WRITTEN REQUEST: Reproduce the data verbatim, starting at the line that contains "At what coordinates" and ending with the final line of the data.

Saved data entries

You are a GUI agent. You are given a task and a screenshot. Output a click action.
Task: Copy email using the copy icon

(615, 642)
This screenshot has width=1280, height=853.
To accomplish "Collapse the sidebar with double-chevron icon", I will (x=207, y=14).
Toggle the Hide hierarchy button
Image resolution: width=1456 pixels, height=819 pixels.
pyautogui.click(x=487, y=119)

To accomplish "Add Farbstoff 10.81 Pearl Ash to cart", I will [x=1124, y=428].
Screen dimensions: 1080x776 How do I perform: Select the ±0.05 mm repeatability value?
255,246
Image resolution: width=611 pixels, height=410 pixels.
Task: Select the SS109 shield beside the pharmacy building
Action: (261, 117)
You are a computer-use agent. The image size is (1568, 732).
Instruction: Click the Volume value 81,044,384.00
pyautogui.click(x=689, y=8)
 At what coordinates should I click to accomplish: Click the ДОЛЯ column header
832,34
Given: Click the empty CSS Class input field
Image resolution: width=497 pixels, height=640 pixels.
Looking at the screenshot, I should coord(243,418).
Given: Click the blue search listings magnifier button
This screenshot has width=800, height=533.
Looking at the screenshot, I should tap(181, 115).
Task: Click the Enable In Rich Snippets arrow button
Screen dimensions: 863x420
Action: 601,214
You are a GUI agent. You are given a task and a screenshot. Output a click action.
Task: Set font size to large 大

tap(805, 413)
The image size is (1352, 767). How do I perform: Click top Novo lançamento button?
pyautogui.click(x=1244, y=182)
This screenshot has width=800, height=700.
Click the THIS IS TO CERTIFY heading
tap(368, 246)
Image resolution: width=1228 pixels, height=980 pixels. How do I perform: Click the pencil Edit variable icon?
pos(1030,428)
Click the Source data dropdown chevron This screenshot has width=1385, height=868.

ANSWER FOR THE TASK:
 At what coordinates should I click to accomplish: Click the ДОЛЯ column header
832,34
Given: Click the empty CSS Class input field
Image resolution: width=497 pixels, height=640 pixels.
Looking at the screenshot, I should coord(243,418).
Given: Click the blue search listings magnifier button
This screenshot has width=800, height=533.
Looking at the screenshot, I should tap(181, 115).
Task: Click the Enable In Rich Snippets arrow button
Screen dimensions: 863x420
Action: 601,214
You are a GUI agent. You are given a task and a screenshot. Output a click action.
Task: Set font size to large 大

tap(805, 413)
The image size is (1352, 767). How do I perform: Click top Novo lançamento button?
pyautogui.click(x=1244, y=182)
This screenshot has width=800, height=700.
Click the THIS IS TO CERTIFY heading
tap(368, 246)
Image resolution: width=1228 pixels, height=980 pixels. How do I perform: Click the pencil Edit variable icon?
pos(1030,428)
Click the Source data dropdown chevron This screenshot has width=1385, height=868.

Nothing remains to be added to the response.